Sie seufzt und verschränkt ihre Arme vor der Brust. Anscheinend glaubt sie mir kein Wort. "Mädchen, vor zwei Wochen war er noch alles, an das du gedacht hast. Du kannst mir nicht sagen, dass du das komplett abgehakt hast."

Ich beiße mir auf die Lippe. Natürlich kann ich das nicht sagen. Denn es stimmt nicht.

Und auf einmal wird mir einiges klar.

Die Gefühle, die immer da waren, wenn er in der Nähe war. Dieses Gefühl von Geborgenheit, als wäre ich gerade nach einer langen Reise nach Hause gekommen.

Das war keine Freundschaft. Das war Liebe.

Sofort verbanne ich diesen Gedanken aus meinem Hirn und laufe rot an.

"Selbst wenn es so wäre", meine ich zu Clara, obwohl ich ihr kaum in die Augen blicken kann. "Selbst wenn es so wäre, würde es nichts werden.
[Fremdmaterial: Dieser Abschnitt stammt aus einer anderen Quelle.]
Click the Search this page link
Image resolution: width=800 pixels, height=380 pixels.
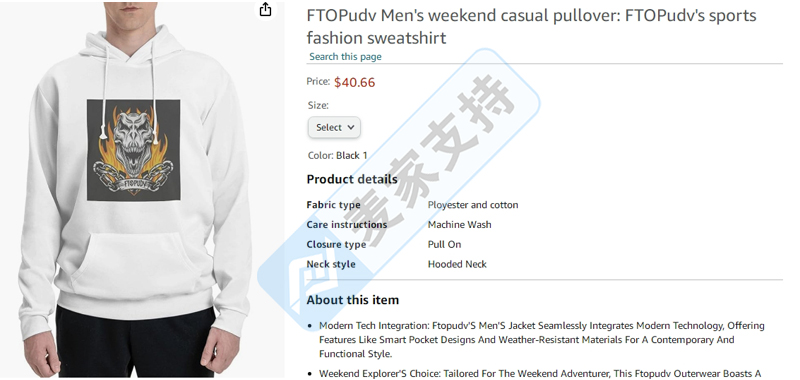[x=345, y=57]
Er hat mir ziemlich deutlich gemacht, dass er nichts von mir will", murmele ich und diese Worte tun mehr weh, als erwartet.

Clara seufzt schon wieder, als würde ich wie immer nichts verstehen. "Als er dich damals abgewiesen hat, hat er das für dich getan. Nachdem er dich geküsst hatte, hast du ihm das Gefühl gegeben, dass du das nicht wolltest und er hat seine Gefühle versteckt, nur, um weiterhin in deiner Nähe sein zu können. Klingt ziemlich romantisch für mich."
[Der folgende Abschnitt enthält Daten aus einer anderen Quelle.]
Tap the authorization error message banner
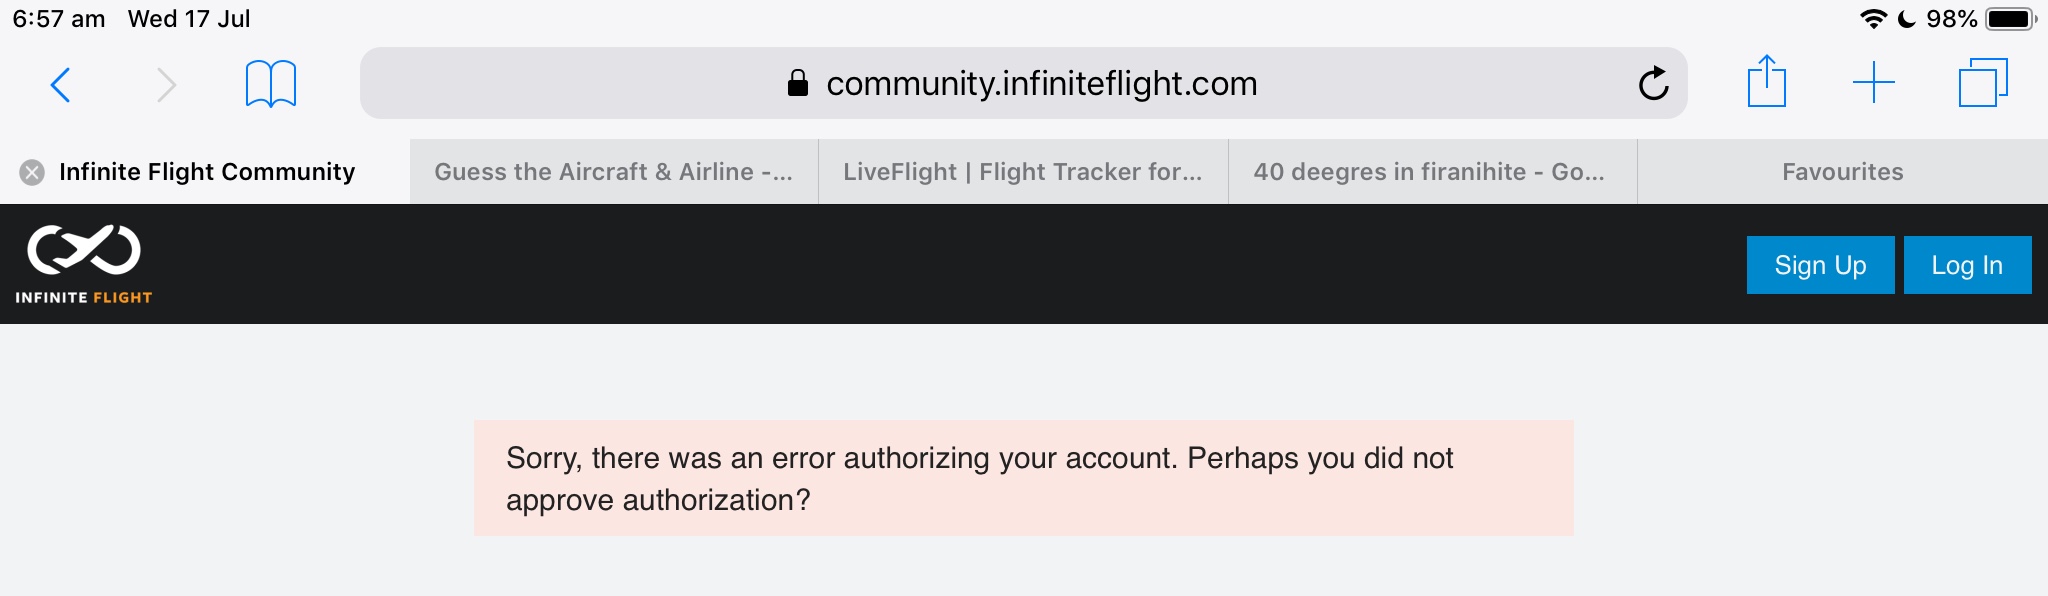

Ich schweige. Wenn ich genauer darüber nachdenke, kommt es mir gar nicht so abwegig vor. Ich denke an die vielen Situationen, in denen wir wie ein verliebtes Pärchen waren.

Bei den Proben.

In der Küche.

Eigentlich immer.

"Oh mein Gott", flüstere ich und fixiere mit meinen Augen einen nicht vorhandenen Punkt auf dem Boden.

"Ich bin in Jon verliebt."

Clara seufzt theatralisch. "Super, du warst nämlich der einzige Mensch der es nicht bemerkt hat", meint sie und sofort sehe ich sie geschockt an. "Meinst du, er weiß es?"

Sie zuckt mit den Schultern. "Ist doch scheißegal! Er liebt dich genau so, wie du ihn, und du solltest ihm schnellstens von deinen Gefühlen erzählen, bevor es zu spät ist."

Ich nicke und umarme sie. "In spätestens einer Stunde ist er sowieso vom Treffen mit Thess zurück. Je früher, desto besser", meine ich grinsend und sie lächelt zurück. "Das ist die richtige Einstellung."

**

Die große Haupttür wird zugeschlagen und ich schrecke hoch. Anscheinend ist Jon zurück.

Mein Herz macht einen Satz und schlägt wahrscheinlich eine Million Mal in einer Sekunde.

Ich versuche, mich zu beruhigen, indem ich mich an Claras und mein Gespräch zurückerinnere. Alles wird gut.

Ich schäle mich langsam aus meiner Bettdecke und höre die leisen, schnellen Schritte auf dem Flur, die zu Jons Zimmer führen.

Ich werde stutzig. Warum ist er nicht zuerst zu mir gekommen? Um mir zu erzählen, wie schlimm das Date war?

Einen Moment zögere ich noch, dann greife ich nach der Türklinke. Wahrscheinlich wollte er noch duschen oder sich umziehen oder so.

Langsam drückt meine Hand die Klinke herunter und ich mache mich im Zeitlupentempo auf den Weg zu seinem Zimmer.

Endlich ist alles vorbei. Endlich bekommen wir unser Happy End.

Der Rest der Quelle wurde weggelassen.